To perform generation of the "search.dat" file invoke it either locally in the PC development environment or remotely on the web server; depending upon how ts_data.cgi is configured (paths are specific to the particular environment where it is intended to be invoked). When invoking locally from the PC development environment, upload the resulting "search.dat" file to the server location specified in "$search_data" contained "ts.cgi".
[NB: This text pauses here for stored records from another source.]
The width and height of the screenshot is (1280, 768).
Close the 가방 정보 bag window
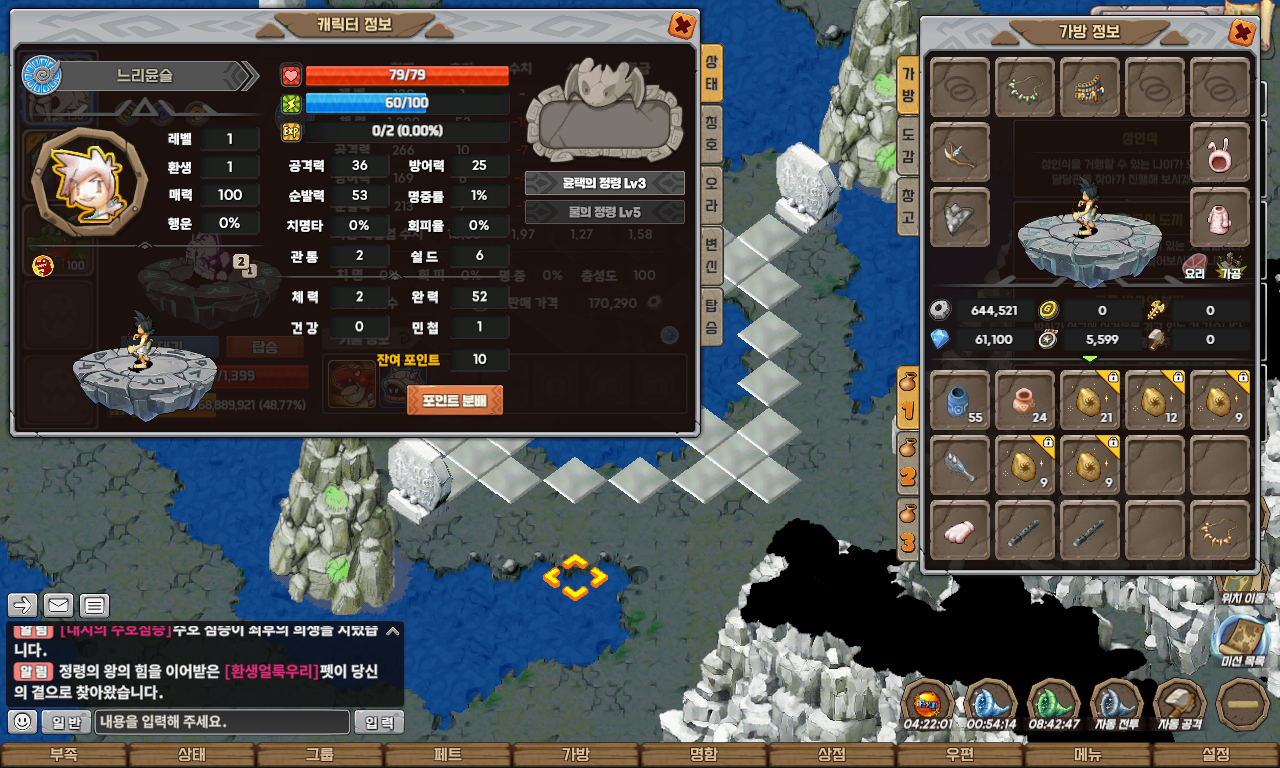(1241, 33)
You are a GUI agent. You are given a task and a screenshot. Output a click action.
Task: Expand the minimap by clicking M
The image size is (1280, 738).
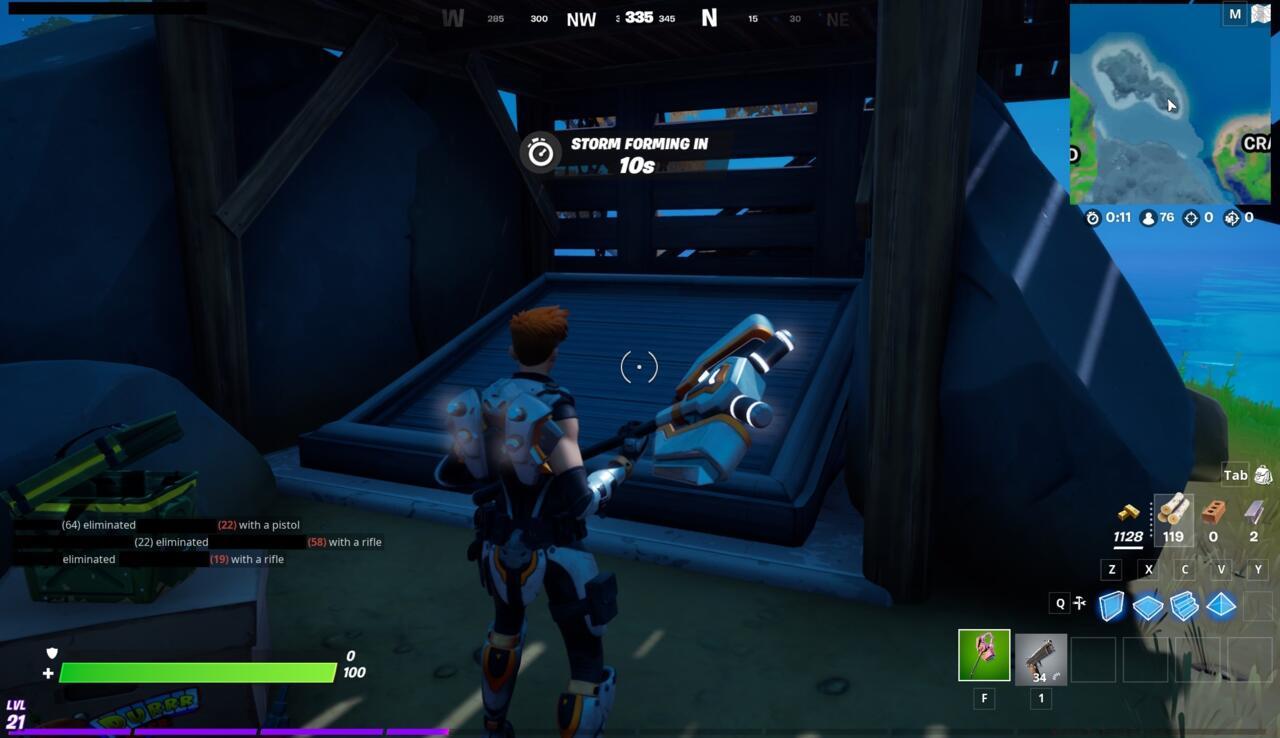coord(1233,13)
Following successful installation and satisfaction of dependencies and requirements, add the Text Search Controls to static pages and JHZ-CS page templates as follows:

For static pages:

 <form action="/cgi-bin/se/ts.cgi" method="post">
 <input type="text" name="search_text" value="" size="20">
 <input type="submit" value="Search">
 </form>

For page template the slight addition of value="<<search_text>>" results in that input field being primed with the text the user entered for subsequent use:

 <form action="/cgi-bin/se/ts.cgi" method="post">
 <input type="text" name="search_text" value="<<search_text>>" size="20">
 <input type="submit" value="Search">
 </form>

You may optionally modify the form's submit button to use your own image as opposed to the web browser default button with the follow:

 <form action="/cgi-bin/se/ts.cgi" method="post">
 <input type="text" name="search_text" value="<<search_text>>" size="20">
 <input type="image" name="search" value="search" src="/images/buttons/search.gif">
 </form>

Change "/images/buttons/search.gif" to correctly point to your button image.

Can I modify the Text Search template?

Yes. The template is used to format the search results. You can modify it as desired respecting the special markup directives and variables.

Do I upload the template as Text or Binary?

Upload templates and data as Text.

JHZ-CS Solutions are distributed exclusively under terms and conditions of the JHZ-CS Software License Agreement.